• **TASK INSTRUCTIONS**: Return the lines below that contain the word "agent".

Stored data
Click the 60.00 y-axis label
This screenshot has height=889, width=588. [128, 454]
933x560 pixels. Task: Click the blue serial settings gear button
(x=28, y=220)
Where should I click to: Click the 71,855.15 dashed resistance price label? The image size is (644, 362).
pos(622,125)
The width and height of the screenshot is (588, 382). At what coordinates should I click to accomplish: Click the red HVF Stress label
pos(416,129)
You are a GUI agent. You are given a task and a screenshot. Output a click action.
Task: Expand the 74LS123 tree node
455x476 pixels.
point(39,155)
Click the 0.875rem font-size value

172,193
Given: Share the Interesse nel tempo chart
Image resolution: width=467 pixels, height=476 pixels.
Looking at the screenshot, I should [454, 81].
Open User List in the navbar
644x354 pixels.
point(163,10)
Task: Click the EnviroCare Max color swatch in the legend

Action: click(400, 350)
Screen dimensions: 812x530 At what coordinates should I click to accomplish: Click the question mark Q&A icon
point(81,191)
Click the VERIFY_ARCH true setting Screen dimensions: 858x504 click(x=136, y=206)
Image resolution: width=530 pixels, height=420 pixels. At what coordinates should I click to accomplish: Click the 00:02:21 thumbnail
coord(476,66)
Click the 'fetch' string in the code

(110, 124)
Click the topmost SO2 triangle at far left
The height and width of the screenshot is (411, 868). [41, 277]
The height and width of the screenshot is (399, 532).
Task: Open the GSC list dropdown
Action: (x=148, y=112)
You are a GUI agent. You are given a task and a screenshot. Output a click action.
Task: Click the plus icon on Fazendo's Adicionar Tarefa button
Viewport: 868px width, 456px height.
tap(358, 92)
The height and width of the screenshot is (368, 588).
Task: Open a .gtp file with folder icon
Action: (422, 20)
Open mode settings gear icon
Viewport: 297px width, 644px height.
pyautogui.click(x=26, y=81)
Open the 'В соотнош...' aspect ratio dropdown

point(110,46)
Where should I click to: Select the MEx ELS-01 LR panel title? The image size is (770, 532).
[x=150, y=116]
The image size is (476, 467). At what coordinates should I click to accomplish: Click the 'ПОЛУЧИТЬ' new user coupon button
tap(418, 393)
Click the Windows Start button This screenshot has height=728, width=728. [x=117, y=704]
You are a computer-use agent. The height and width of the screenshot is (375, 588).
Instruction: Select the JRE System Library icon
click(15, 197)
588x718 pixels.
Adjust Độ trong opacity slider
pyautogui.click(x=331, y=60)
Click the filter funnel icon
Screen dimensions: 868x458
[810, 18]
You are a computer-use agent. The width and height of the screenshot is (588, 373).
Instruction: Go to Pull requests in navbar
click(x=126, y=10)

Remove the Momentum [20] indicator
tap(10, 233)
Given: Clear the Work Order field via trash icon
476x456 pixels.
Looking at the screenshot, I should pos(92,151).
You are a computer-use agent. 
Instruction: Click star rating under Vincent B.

• **COMPLETED TASK**:
You are a GUI agent. You are given a task and a screenshot. Output a click action.
You are a GUI agent. You are given a task and a screenshot. Output a click action.
You are a computer-use agent. The height and width of the screenshot is (375, 588).
You are a computer-use agent. The width and height of the screenshot is (588, 373).
You are a computer-use agent. 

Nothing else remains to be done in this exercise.